«Vissé maintenant selon le paneau a ajusté au extrémités des tiges du bois, présentant de trous déjà de l'outil afin de visser...»

Plusieurs d'entre nous ont déjà été confrontés à de telles instructions aussi cocasses qu'inutiles. Certains magazines et sites web s'amusent même à répertorier ces perles trouvées dans des guides d'assemblage, emballages de produits ou même listes d'ingrédients.

Certes, mieux vaut en rire qu'en pleurer. Mais qu'en est-il de l'entreprise fabriquant et mettant sur le marché ces produits? Ou plutôt qu'en est-il de la perception de cette entreprise par les consommateurs?

L'étude des perceptions est au coeur de la recherche en marketing. De simples stimuli - pensons notamment au prix, à la marque, à la publicité, à l'emballage ou au pays d'origine - peuvent affecter, consciemment ou non, les impressions des consommateurs et, par conséquent, leurs choix et leurs comportements.
--------
→ À faire
(1) Relevez tous les stimuli que l'extrait sur les instructions cocasses cite comme pouvant influencer les impressions des consommateurs.
(2) Rédigez la suite de l'extrait sur les instructions cocasses, en partant de sa dernière phrase.
Les entrées sont un contenu à part, sans rapport avec l'extrait.

→ Données brutes
--------
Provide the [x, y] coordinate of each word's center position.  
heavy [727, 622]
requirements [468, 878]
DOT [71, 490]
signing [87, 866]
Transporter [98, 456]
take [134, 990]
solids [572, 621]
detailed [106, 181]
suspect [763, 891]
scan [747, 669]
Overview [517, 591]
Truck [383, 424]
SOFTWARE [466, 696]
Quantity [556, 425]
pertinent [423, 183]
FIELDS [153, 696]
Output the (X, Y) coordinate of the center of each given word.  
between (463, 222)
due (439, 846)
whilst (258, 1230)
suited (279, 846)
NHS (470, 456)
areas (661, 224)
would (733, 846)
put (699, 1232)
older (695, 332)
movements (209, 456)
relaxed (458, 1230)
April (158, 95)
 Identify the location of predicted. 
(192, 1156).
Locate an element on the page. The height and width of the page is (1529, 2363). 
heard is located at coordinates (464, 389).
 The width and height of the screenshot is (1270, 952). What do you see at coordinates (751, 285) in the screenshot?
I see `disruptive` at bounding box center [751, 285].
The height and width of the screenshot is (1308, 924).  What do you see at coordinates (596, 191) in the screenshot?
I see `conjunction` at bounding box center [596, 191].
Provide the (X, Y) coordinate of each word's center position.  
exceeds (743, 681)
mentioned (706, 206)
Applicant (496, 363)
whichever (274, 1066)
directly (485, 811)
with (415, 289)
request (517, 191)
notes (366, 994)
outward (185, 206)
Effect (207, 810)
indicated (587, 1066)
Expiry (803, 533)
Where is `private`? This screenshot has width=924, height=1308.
--------
→ Réponses par tâche
(1) Le prix, la marque, la publicité, l'emballage et le pays d'origine.

(2)
L'exemple présenté en introduction demeure bien sûr un cas extrême, mais ne pourrions-nous pas penser que la qualité de la langue (orthographe, grammaire, etc.) pourrait devenir un de ces critères d'évaluation ou indicateurs de qualité? Aussi logique que cela puisse sembler, jamais cette problématique n'avait été étudiée de manière empirique, dans un contexte marketing.

Une récente recherche a révélé qu'une mauvaise qualité de la langue dans la documentation accompagnant un produit est remarquée par le consommateur et influence négativement son évaluation de cette documentation. De plus, la mauvaise qualité de la langue semble directement affecter la perception des consommateurs quant à l'entreprise. À leurs yeux, les erreurs de langue dénotent un manque de professionnalisme, de sérieux ou même de considération pour les clients.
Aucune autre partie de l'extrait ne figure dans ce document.